Male fertility potential for assisted reproduction by ICSI cannot be measured by conventional parameters. Sperm DNA integrity is increasingly recognised as a more useful indicator. Studies have shown that sperm with higher levels of DNA damage have lower fertilisation rates after IVF and ICSI. Sperm with DNA damage above a certain threshold are associated with a longer time to conceive in otherwise apparently fertile couples and a higher miscarriage rate. DNA damage has been shown to be associated with impaired embryo cleavage. Our group has shown that sperm DNA from testicular sperm is less fragmented than that from epididymal sperm and suggest its preferred use in ICSI.
In addition to nuclear (n) DNA we also assessed the quality of mitochondrial (mt) DNA from testicular sperm from men with obstructive azoospermia undergoing ICSI. We observed that couples achieving a pregnancy had both less mtDNA deletions and less nDNA fragmentation. We found inverse relationships between pregnancy and sperm mtDNA deletion numbers, size and nDNA fragmentation. No relationships were observed with fertilisation rates. With this knowledge, we designed an algorithm for the prediction of pregnancy based on the quality of sperm nDNA and mtDNA.
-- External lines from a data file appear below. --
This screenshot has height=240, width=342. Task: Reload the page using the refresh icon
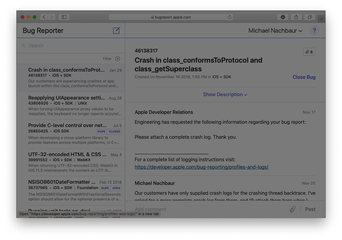pyautogui.click(x=230, y=17)
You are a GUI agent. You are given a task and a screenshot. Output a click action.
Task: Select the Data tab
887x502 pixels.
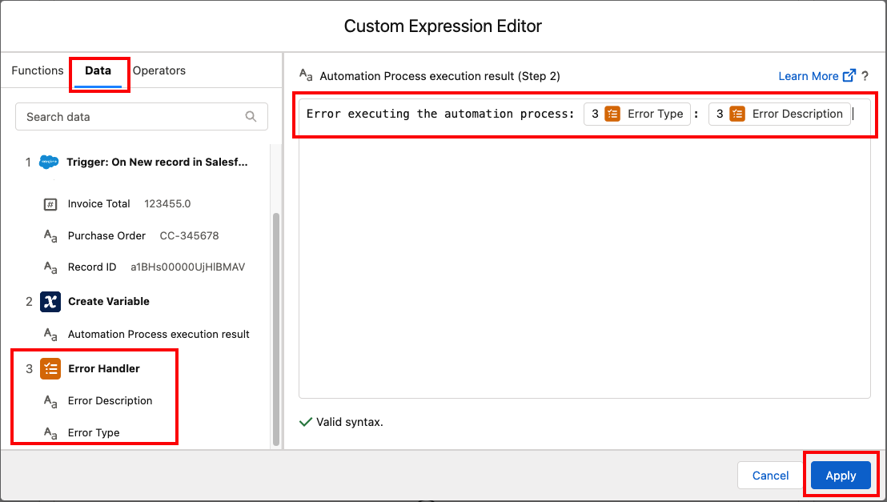tap(98, 70)
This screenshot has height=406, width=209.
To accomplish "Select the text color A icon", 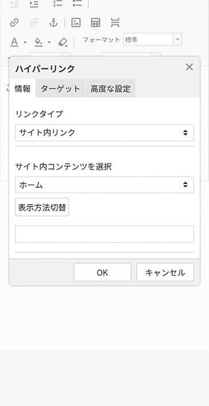I will pos(14,42).
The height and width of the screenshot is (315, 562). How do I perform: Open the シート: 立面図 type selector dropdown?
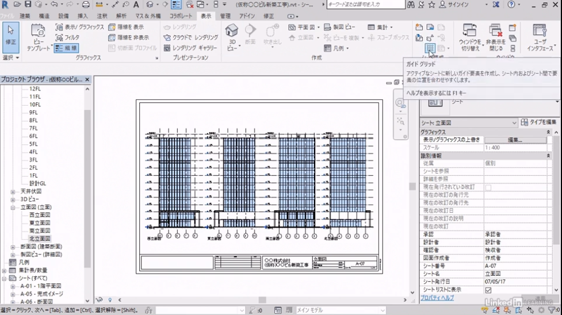click(514, 122)
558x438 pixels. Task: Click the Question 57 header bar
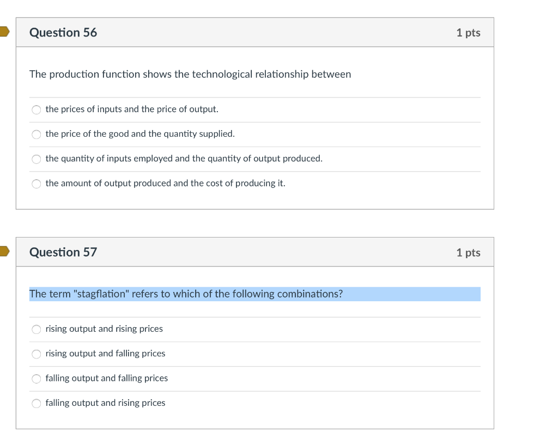[272, 252]
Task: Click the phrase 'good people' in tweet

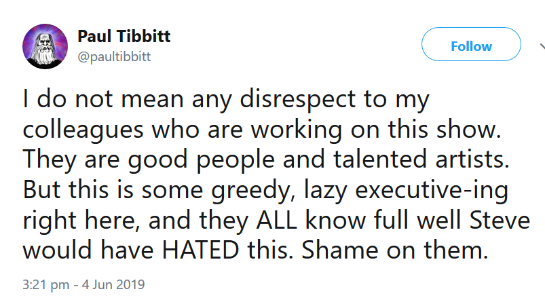Action: (202, 161)
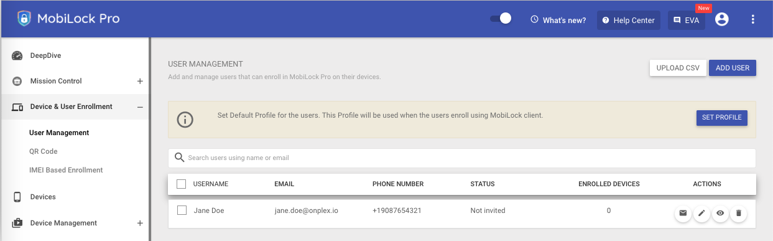View Jane Doe details with eye icon
Image resolution: width=773 pixels, height=241 pixels.
click(720, 214)
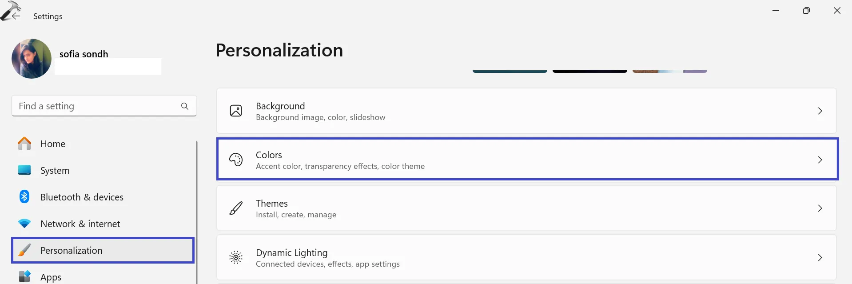
Task: Click the Network wifi icon in sidebar
Action: [x=24, y=223]
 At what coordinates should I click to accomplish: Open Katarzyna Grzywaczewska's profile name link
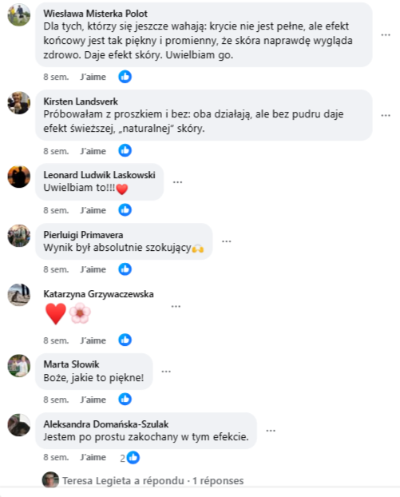(x=98, y=294)
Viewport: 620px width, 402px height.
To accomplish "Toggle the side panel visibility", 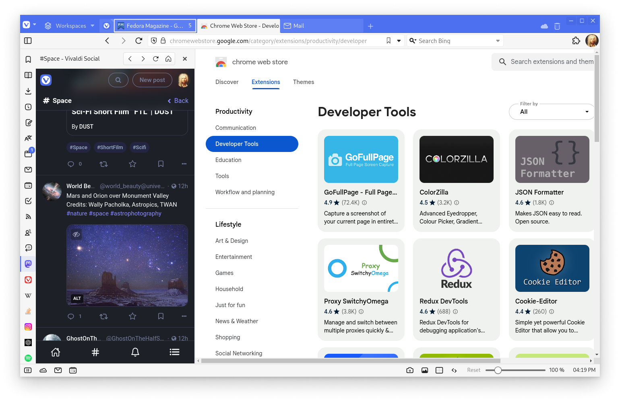I will 28,41.
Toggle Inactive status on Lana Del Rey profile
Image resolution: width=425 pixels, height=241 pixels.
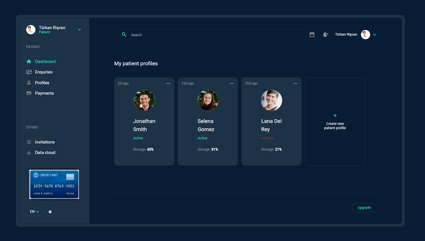[x=267, y=138]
Each year 40,000 men have a vasectomy in the UK but every year 2500 request a reversal to begin a second family. For such men, vasectomy reversal has recently been replaced in part by testicular biopsy via fine-needle testicular sperm aspiration (TESA) or percutaneous epididymal sperm aspiration (PESA) performed at an outpatient clinic and subsequently used in ICSI. Since these were previously fertile men it has been assumed that they had ‘fertile’ sperm. However the assited conception success rates of these mens partners has not been assessed until recently. We have shown a significant reduction in the clinical pregnancy rates in the partners of men who had had a vasectomy ≥10yrs previously. There is also evidence to suggest that spermatogenesis is significantly impaired in vasectomised men. Marked decreases in spermatocytes, spermatids and spermatozoa have been observed. We have found this to be associated with concomitant increases in apoptotic markers, such as Fas, FasL and Bax. The quality of the remaining sperm is also compromised. Sperm DNA from vasectomized men shows substantial damage which increases with time after surgery. This new use of ICSI will be discussed.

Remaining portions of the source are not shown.